== THE PROBLEM ==
Determine how many lines in the items below contain the word "should", and give only that number.

== DATA PROVIDED ==
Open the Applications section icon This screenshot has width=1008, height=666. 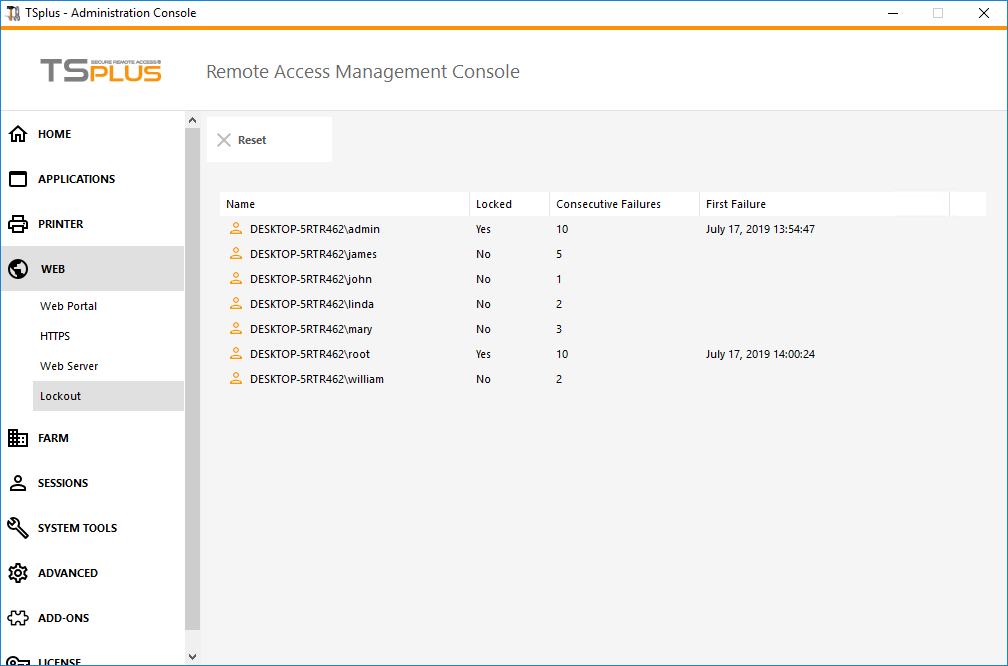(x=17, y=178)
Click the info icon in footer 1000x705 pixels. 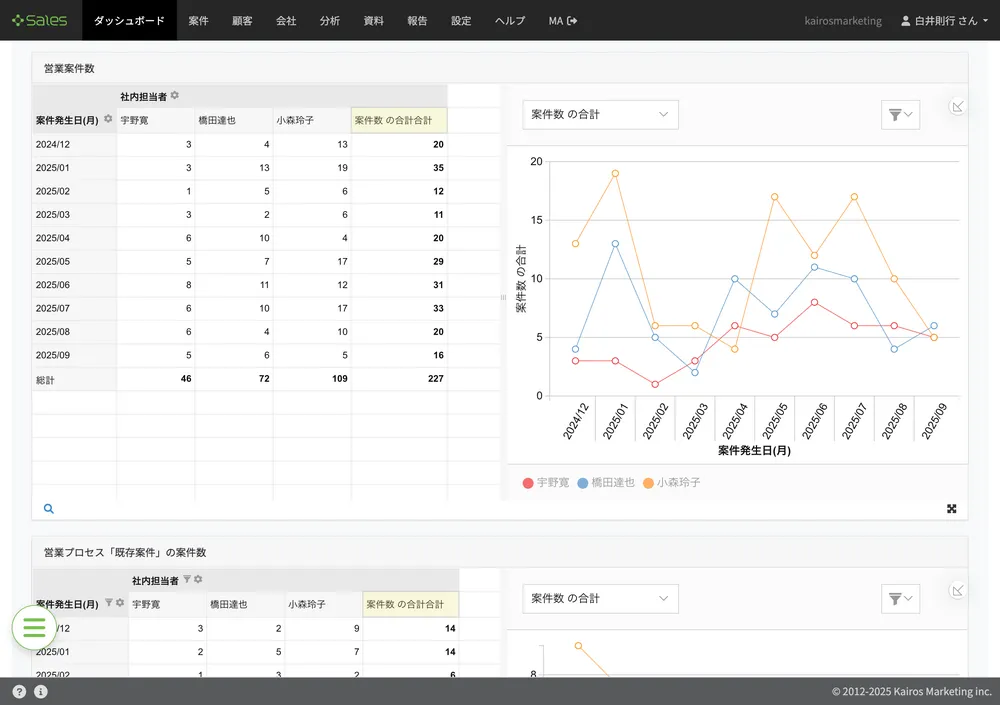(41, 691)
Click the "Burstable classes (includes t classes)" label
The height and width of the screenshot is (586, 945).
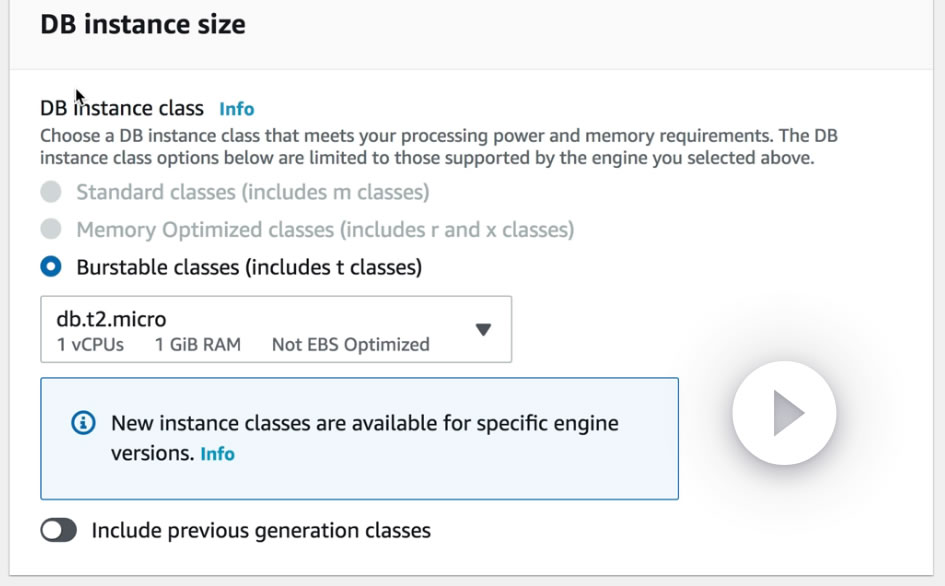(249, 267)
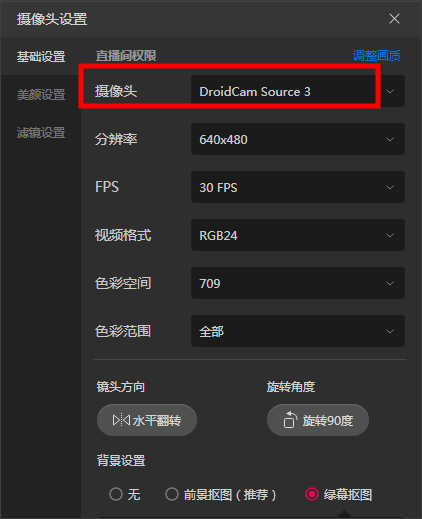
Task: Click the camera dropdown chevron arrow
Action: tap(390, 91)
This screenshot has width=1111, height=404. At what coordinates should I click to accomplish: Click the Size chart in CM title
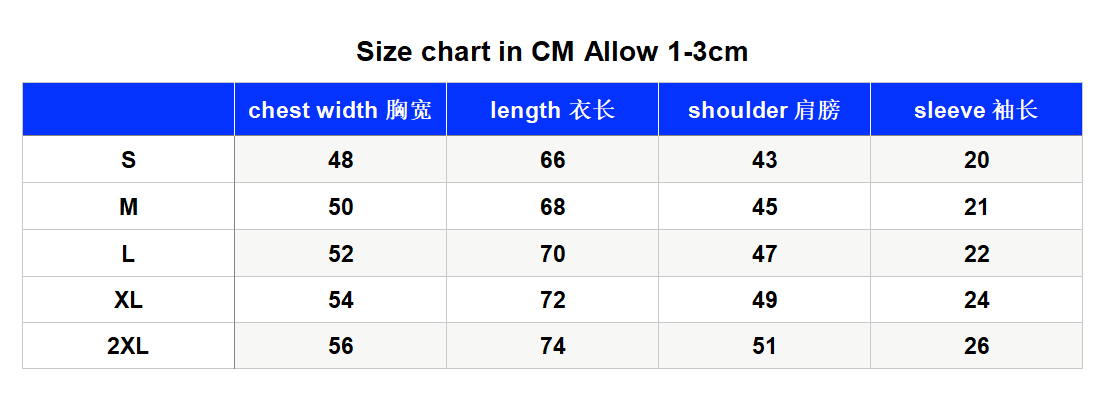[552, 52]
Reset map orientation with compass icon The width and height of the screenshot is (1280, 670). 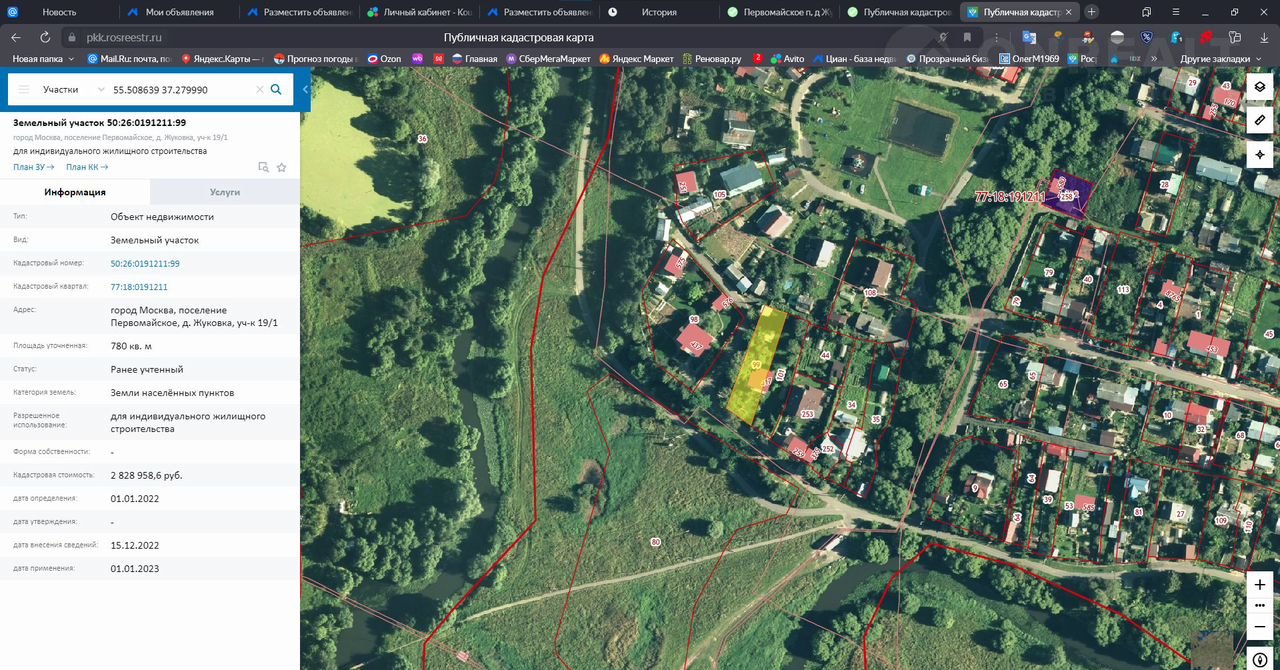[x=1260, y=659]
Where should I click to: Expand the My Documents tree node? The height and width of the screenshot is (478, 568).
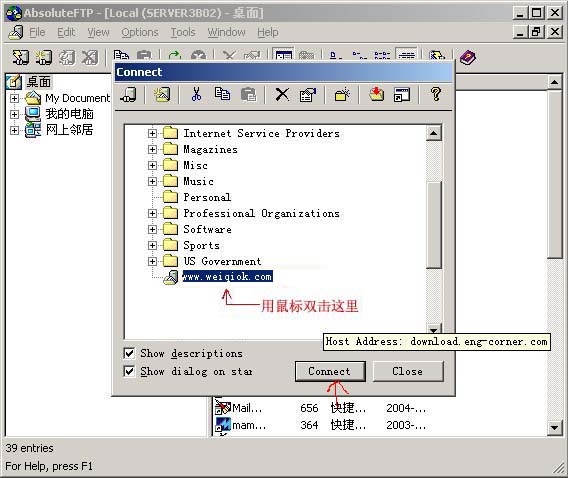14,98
--
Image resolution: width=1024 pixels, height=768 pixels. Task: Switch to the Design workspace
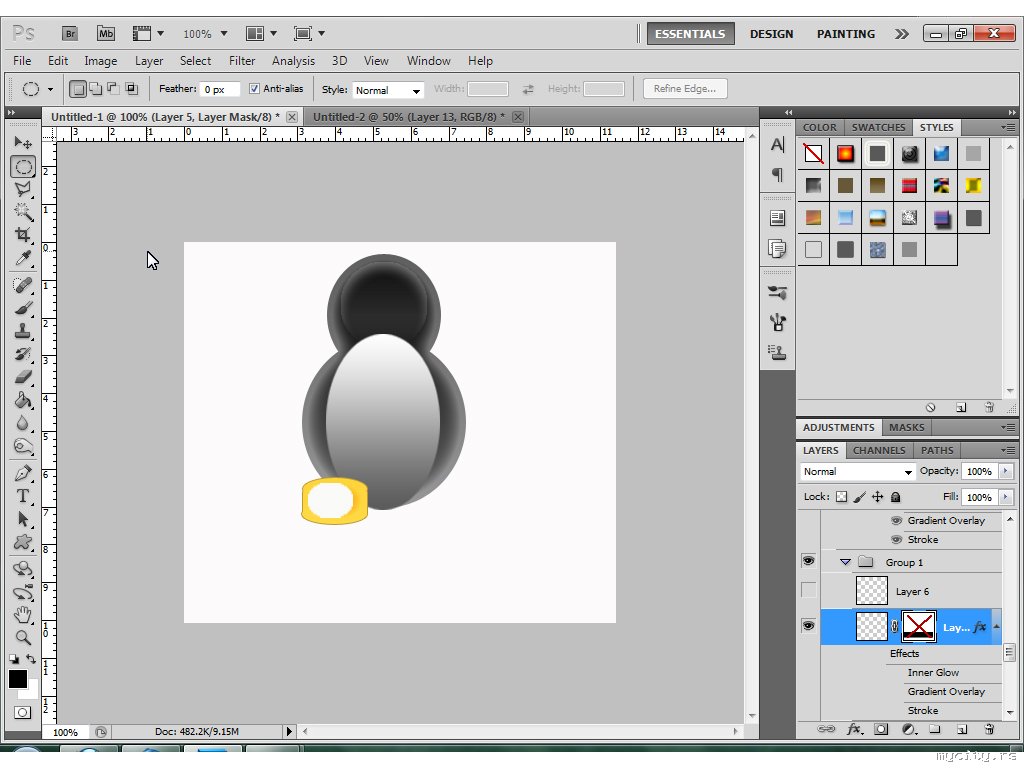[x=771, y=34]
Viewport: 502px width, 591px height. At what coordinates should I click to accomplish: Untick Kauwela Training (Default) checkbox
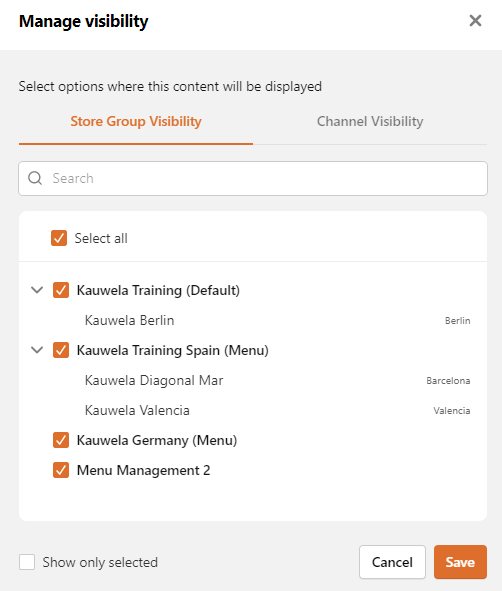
--
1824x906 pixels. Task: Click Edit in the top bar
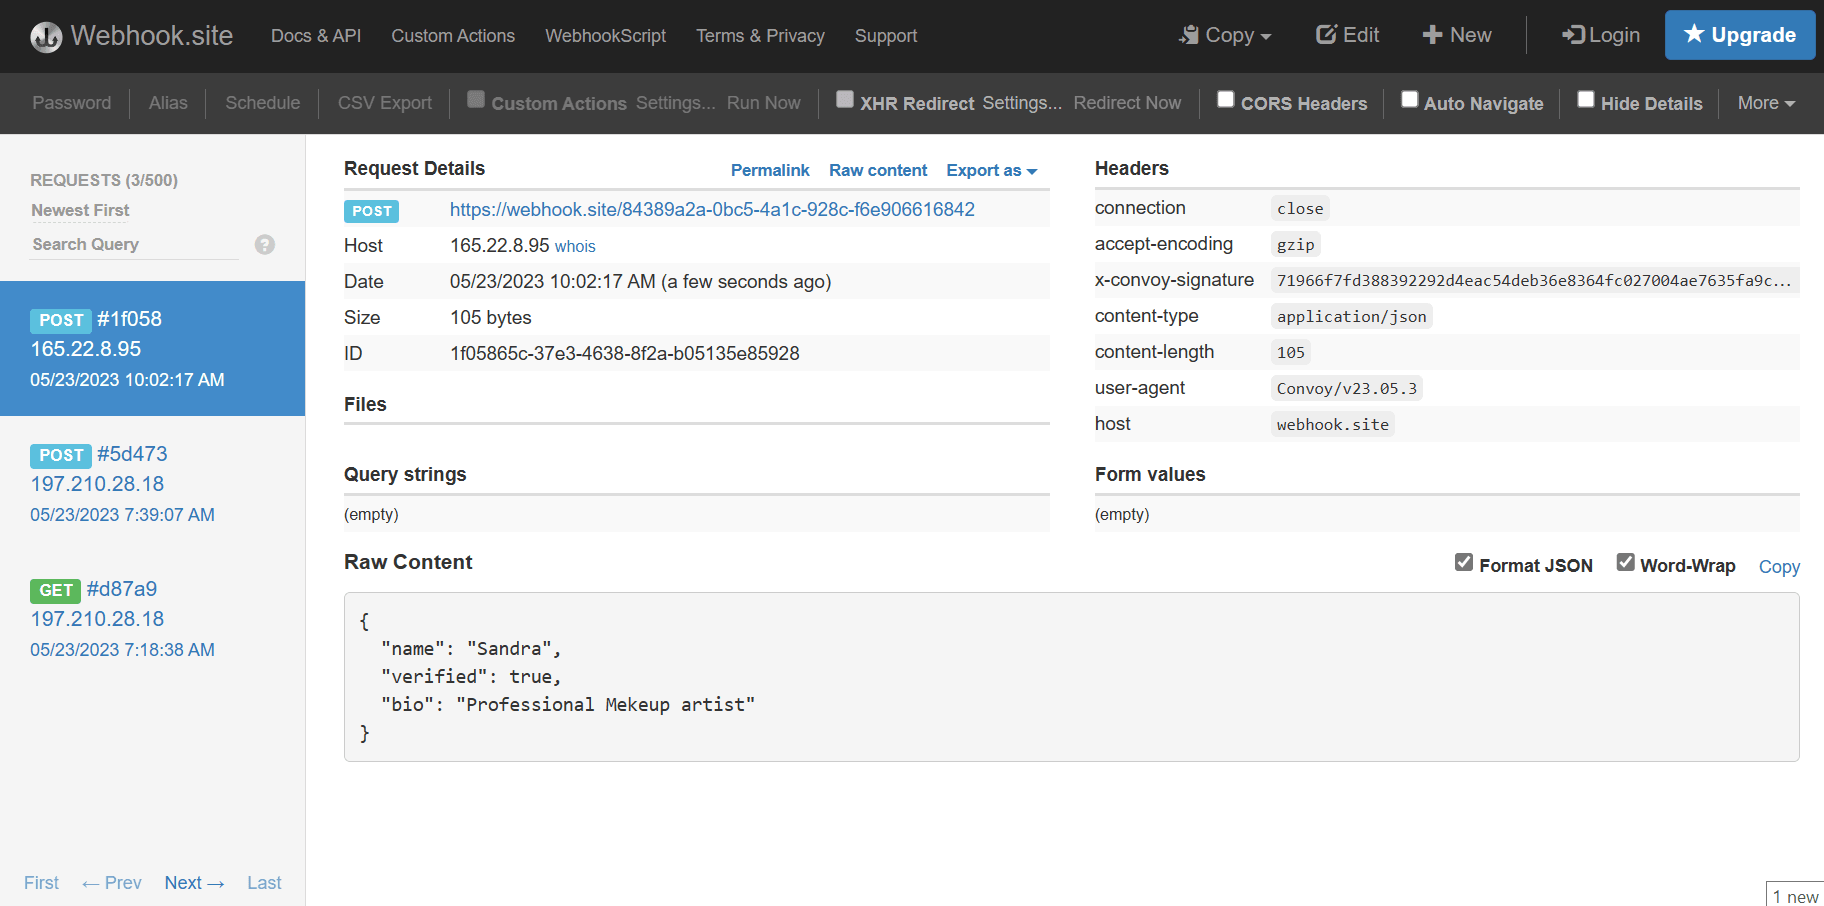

== OUTPUT ==
3